- THE TASK
Translate this sentence from the article on the new airport terminal into Spanish: "The building is shaped like a shell, depicting the natural environs of the islands."

Launching a scathing attack on the opposition parties, Prime Minister Narendra Modi on Tuesday alleged that their mantra is ‘of, by and for the family’.
Virtually inaugurating the new integrated terminal building of the Veer Savarkar Airport, he said that the facility will boost tourism and strengthen the economy of the archipelago.
Taking a dig at the opposition meeting in Bengaluru, he said, “People are saying that this gathering is to promote corruption. The opposition parties have given a clean chit to the DMK despite corruption cases in Tamil Nadu.
The Left and the Congress are also mum on panchayat poll violence in West Bengal despite attacks on their cadre.”
“They (opposition parties) are not concerned about the development of the children of the country’s poor. Their common minimum programme is to increase corruption in their family.
Democracy means ‘of the people, by the people, for the people’. But these dynastic parties have the mantra of ‘of the family, by the family, for the family’. For them, their family is first, and the nation is nothing,” he said.
Modi claimed that tourist inflows to Andaman and Nicobar Islands have doubled since 2014 and will increase multiple times in the coming years due to the development of infrastructure in the archipelago.
“We brought submarine optical cable fibre to the islands and built a medical college in Port Blair. Our government allotted Rs 48,000 crore for the development of the archipelago in the last nine years. This is double of what was spent by the previous government,” he said.
“The tricolour was unfurled in Andaman and Nicobar Islands (in 1943) even before it was hoisted at Red Fort after India got Independence. But there were still signs of slavery. We removed those by renaming several islands to honour our freedom struggle,” he added.
Earlier in the day, Civil Aviation Minister Jyotiraditya Scindia, who reached the airport, unveiled a statue of V D Savarkar on the premises and took a tour of the establishment.
He was accompanied by the Union Minister of State for Road, Transport and Highways and Civil Aviation, General (Retd.) V K Singh.
The building is shaped like a shell, depicting the natural environs of the islands.
The entire terminal will have 100 per cent natural lighting for 12 hours a day which will be achieved through skylights on the roof.
Due to a surge in passenger traffic, the Airports Authority of India (AAI) constructed the NITB at an estimated cost of Rs707.73 crores.
With a total built-up area of 40,837 sq metres, the new terminal building will have the capacity to handle 1,200 passengers during peak hours and around 40 lakh passengers annually.
The three-storey building will be equipped with 28 check-in counters, three passenger boarding bridges and four conveyor belts.

- EXERCISE DATA
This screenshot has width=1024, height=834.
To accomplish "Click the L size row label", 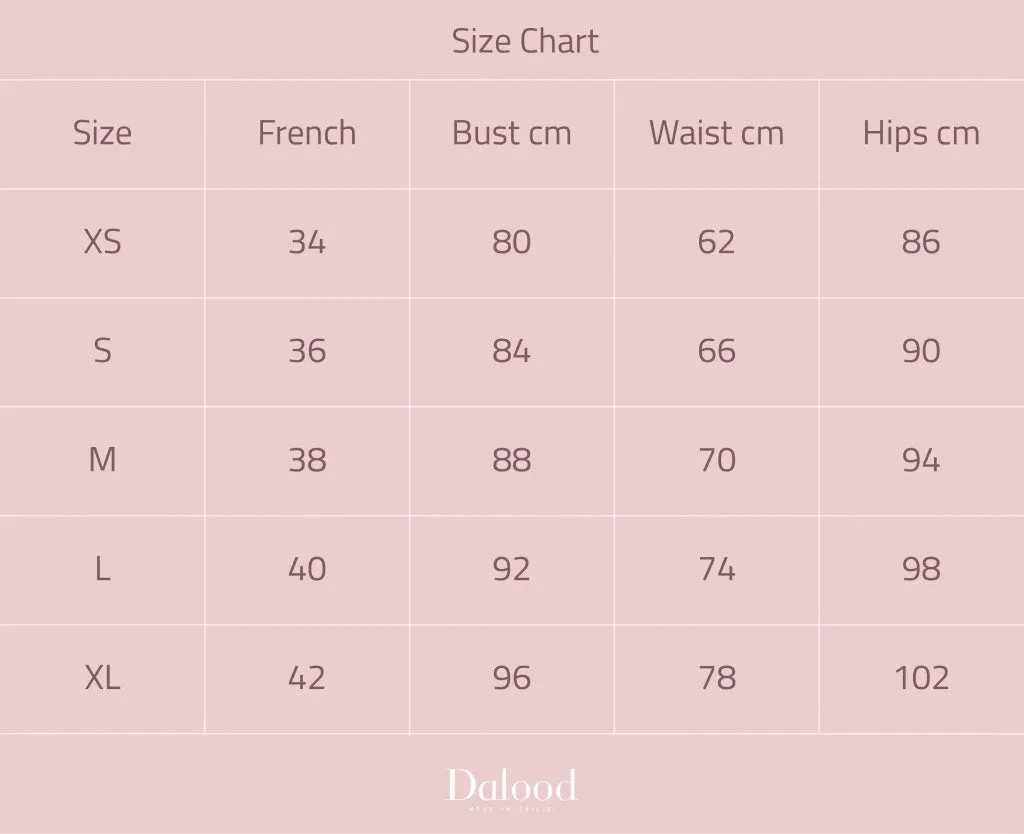I will click(x=103, y=569).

- RESULT
El edificio tiene forma de concha y representa el entorno natural de las islas.